## Given instruction
Recast the lines below as a JSON list of strings, one string per line, leaving out blank lines.

---------------

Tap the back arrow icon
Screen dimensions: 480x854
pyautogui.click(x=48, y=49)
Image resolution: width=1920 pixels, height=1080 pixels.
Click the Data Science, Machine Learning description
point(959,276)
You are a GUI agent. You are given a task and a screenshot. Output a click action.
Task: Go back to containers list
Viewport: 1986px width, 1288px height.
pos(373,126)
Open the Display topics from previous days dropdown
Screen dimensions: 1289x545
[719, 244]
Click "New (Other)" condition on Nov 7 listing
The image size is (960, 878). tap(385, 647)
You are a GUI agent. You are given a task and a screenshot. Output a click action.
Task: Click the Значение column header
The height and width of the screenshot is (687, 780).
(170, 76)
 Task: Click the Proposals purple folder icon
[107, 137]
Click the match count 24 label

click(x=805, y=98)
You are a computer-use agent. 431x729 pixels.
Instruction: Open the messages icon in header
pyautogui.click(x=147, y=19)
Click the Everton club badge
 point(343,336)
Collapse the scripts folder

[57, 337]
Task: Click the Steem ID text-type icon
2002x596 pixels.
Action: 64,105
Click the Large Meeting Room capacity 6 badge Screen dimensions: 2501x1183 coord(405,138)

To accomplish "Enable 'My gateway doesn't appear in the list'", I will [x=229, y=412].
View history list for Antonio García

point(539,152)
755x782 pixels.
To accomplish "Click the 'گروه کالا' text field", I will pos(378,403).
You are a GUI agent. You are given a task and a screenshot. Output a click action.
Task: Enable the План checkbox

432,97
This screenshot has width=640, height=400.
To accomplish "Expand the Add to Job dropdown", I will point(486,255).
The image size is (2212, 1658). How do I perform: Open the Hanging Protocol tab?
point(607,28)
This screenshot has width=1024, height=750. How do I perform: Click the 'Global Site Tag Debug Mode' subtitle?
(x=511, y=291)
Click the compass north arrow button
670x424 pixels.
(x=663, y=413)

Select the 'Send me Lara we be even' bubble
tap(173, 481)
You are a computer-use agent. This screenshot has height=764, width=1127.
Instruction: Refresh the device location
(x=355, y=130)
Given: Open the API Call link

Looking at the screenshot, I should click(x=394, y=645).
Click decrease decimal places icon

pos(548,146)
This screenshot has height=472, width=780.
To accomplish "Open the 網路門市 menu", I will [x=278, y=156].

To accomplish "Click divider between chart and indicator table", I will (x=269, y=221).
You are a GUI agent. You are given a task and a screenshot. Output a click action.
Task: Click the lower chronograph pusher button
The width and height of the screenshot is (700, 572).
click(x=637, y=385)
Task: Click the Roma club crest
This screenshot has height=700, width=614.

---------------

## Output
[
  "Tap the back arrow icon",
  "Screen dimensions: 480x854",
  "pyautogui.click(x=48, y=49)",
  "Image resolution: width=1920 pixels, height=1080 pixels.",
  "Click the Data Science, Machine Learning description",
  "point(959,276)",
  "You are a GUI agent. You are given a task and a screenshot. Output a click action.",
  "Task: Go back to containers list",
  "Viewport: 1986px width, 1288px height.",
  "pos(373,126)",
  "Open the Display topics from previous days dropdown",
  "Screen dimensions: 1289x545",
  "[719, 244]",
  "Click \"New (Other)\" condition on Nov 7 listing",
  "The image size is (960, 878). tap(385, 647)",
  "You are a GUI agent. You are given a task and a screenshot. Output a click action.",
  "Task: Click the Значение column header",
  "The height and width of the screenshot is (687, 780).",
  "(170, 76)",
  " Task: Click the Proposals purple folder icon",
  "[107, 137]",
  "Click the match count 24 label",
  "click(x=805, y=98)",
  "You are a computer-use agent. 431x729 pixels.",
  "Instruction: Open the messages icon in header",
  "pyautogui.click(x=147, y=19)",
  "Click the Everton club badge",
  " point(343,336)",
  "Collapse the scripts folder",
  "[57, 337]",
  "Task: Click the Steem ID text-type icon",
  "2002x596 pixels.",
  "Action: 64,105",
  "Click the Large Meeting Room capacity 6 badge Screen dimensions: 2501x1183 coord(405,138)",
  "To accomplish \"Enable 'My gateway doesn't appear in the list'\", I will [x=229, y=412].",
  "View history list for Antonio García",
  "point(539,152)",
  "755x782 pixels.",
  "To accomplish \"Click the 'گروه کالا' text field\", I will pos(378,403).",
  "You are a GUI agent. You are given a task and a screenshot. Output a click action.",
  "Task: Enable the План checkbox",
  "432,97",
  "This screenshot has width=640, height=400.",
  "To accomplish \"Expand the Add to Job dropdown\", I will point(486,255).",
  "The image size is (2212, 1658). How do I perform: Open the Hanging Protocol tab?",
  "point(607,28)",
  "This screenshot has width=1024, height=750. How do I perform: Click the 'Global Site Tag Debug Mode' subtitle?",
  "(x=511, y=291)",
  "Click the compass north arrow button",
  "670x424 pixels.",
  "(x=663, y=413)",
  "Select the 'Send me Lara we be even' bubble",
  "tap(173, 481)",
  "You are a computer-use agent. This screenshot has height=764, width=1127.",
  "Instruction: Refresh the device location",
  "(x=355, y=130)",
  "Given: Open the API Call link",
  "Looking at the screenshot, I should click(x=394, y=645).",
  "Click decrease decimal places icon",
  "pos(548,146)",
  "This screenshot has height=472, width=780.",
  "To accomplish \"Open the 網路門市 menu\", I will [x=278, y=156].",
  "To accomplish \"Click divider between chart and indicator table\", I will (x=269, y=221).",
  "You are a GUI agent. You are given a task and a screenshot. Output a click action.",
  "Task: Click the lower chronograph pusher button",
  "The width and height of the screenshot is (700, 572).",
  "click(x=637, y=385)",
  "Task: Click the Roma club crest",
  "This screenshot has height=700, width=614."
]